Es scheint auch so zu sein, dass im Zeitalter der digitalen Transformation sich die Art und Weise, wie wir Medien konsumieren und auf welchen Kanälen wir wofür zugänglich sind, verändert. Sicherlich ist das ein Ärgernis für die einen, aber es ist eben auch eine Chance für die anderen. Mindestens seit den Zeiten Homers haben die Leute gerne eine gute Geschichte gehört, und dass wir in unseren Leben Erfahrungen im Sinne einer „User Experience“ aneinanderreihen, ist auch nicht neu.
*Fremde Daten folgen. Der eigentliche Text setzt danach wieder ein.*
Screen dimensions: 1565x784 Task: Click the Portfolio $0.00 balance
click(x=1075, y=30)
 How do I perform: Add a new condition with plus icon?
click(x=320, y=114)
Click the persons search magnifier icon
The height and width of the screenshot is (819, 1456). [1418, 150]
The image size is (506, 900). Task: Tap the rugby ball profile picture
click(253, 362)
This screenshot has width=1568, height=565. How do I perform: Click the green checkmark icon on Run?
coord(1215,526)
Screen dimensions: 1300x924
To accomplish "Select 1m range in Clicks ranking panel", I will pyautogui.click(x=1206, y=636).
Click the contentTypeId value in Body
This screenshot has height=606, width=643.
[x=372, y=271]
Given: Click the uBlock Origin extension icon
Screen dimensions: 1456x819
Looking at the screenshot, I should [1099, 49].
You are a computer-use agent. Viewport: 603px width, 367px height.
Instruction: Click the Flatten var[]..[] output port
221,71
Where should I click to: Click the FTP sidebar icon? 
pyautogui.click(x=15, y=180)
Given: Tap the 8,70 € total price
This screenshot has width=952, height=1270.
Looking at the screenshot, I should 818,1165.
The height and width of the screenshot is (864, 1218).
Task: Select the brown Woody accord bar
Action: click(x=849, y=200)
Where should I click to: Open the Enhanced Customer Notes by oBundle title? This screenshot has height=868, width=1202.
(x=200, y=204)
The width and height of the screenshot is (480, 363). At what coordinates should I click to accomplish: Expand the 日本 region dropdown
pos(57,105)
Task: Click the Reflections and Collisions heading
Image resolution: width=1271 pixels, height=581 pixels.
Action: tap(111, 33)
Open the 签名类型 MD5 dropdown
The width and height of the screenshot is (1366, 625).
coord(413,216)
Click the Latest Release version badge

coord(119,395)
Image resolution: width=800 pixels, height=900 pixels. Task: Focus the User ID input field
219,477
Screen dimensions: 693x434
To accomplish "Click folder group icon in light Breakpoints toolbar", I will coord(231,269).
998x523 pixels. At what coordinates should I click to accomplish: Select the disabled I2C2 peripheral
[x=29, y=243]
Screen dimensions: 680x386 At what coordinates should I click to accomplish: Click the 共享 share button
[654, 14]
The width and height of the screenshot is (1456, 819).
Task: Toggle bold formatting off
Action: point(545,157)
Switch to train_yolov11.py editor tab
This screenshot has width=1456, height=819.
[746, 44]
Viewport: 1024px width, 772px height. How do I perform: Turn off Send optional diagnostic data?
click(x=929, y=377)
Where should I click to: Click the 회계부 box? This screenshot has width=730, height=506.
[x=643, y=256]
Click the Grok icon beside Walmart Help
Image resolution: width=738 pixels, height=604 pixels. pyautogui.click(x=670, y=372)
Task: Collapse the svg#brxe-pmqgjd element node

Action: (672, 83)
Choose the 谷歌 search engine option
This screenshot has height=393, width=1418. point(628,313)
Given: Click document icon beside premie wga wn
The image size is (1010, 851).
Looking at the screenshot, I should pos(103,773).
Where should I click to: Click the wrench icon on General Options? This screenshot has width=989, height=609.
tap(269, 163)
Es ist jedoch konsequent, dass Patienten auf diesen Kanälen angesprochen werden, solange es mit der herrschenden Gesetzgebung konform ist. Ich sehe das eher im Zusammenhang mit dem Plattformgedanken, der gerade weit verbreitet ist. Wer Kunden und Klienten auf seiner Plattform hat, der hat deren Aufmerksamkeit. Das ist ärgerlich für die, die sie nicht haben, aber in einem Zeitalter der Aufmerksamkeitsökonomie ist das durchaus Teil des Instrumentariums.
Health Relations: Angesichts der Informationsflut aus Therapie-Apps, krankheitsspezifischen Fachportalen, Youtube-Channels und sonstigen Informationsangeboten der Pharmaunternehmen – weiß der Patient noch, was gut für ihn ist?
Es grenzt an eine narzisstische Kränkung, wenn wir es als Ärzte intellektuell zulassen, dass ein Algorithmus, ein Computerprogramm uns bei Diagnose und Therapieplanung vielleicht sogar überlegen ist.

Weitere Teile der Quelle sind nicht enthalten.